Cancer is one of the most devastating diseases of modern time. Because it is caused by cells from the patient’s own body, targeted therapy represents one of the grand challenges in cancer medicine. How can therapeutic strategies discriminate between “good” and “bad” and eliminate only the cancer cells without harming others?
In this project, we aim to combat cancer by targeting specific changes in the cancer cells’ outer membrane and microenvironment using pore-forming toxins (PFTs), proteins with unique structural plasticity. Expressed as soluble proteins, PFTs assemble into transmembrane pores upon binding to a target cell, disrupting their membranes and killing them in the process. PFTs are part of the bacterial arsenal of virulence factors that allow them to infect other organisms, but they are also expressed by higher organisms for defense against these intruders, giving rise to a structurally and evolutionarily diverse group of proteins that share the same functionality: Selectively kill target cells without causing self-harm. For this, PFTs have evolved regulatory mechanisms, such as binding of specific cell surface receptors, proteolytic activation or restriction of activity to specific environmental conditions.

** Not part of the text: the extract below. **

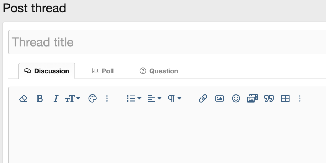Image resolution: width=326 pixels, height=163 pixels.
Task: Click the Insert link icon
Action: pyautogui.click(x=203, y=99)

We will exploit these regulatory mechanisms in order to engineer designer PFTs highly selective towards cancer cell surface markers and the tumor microenvironment.

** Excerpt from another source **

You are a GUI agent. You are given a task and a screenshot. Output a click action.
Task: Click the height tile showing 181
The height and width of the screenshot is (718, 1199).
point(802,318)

In addition, we are establishling a cancer-on-chip screening platform for characterizing drug candidates on complex cancer cell cultures. Over 90% of potential drugs fail in clinical trials, which shows that our pre-clinical tools for drug screening desperately require improvement. Microfluidics can miniaturize large-scale screening efforts for improved efficiency, and with recent advances in organ-on-chip technology, we will design a platform that provides an ideal framework for high throughput screening of drugs in a “close-to-life” context. This will allow more robust drug characterization in the pre-clinical phase compared to conventional cell models and will reduce the need for animal experiments, which are costly, slow and ethically complicated.
Taken together, this unique approach towards tackling cancer will provide new, innovative treatment approaches and new pre-clinical drug screening strategies, which will advance the state-of-the-art in both cancer therapy and drug development.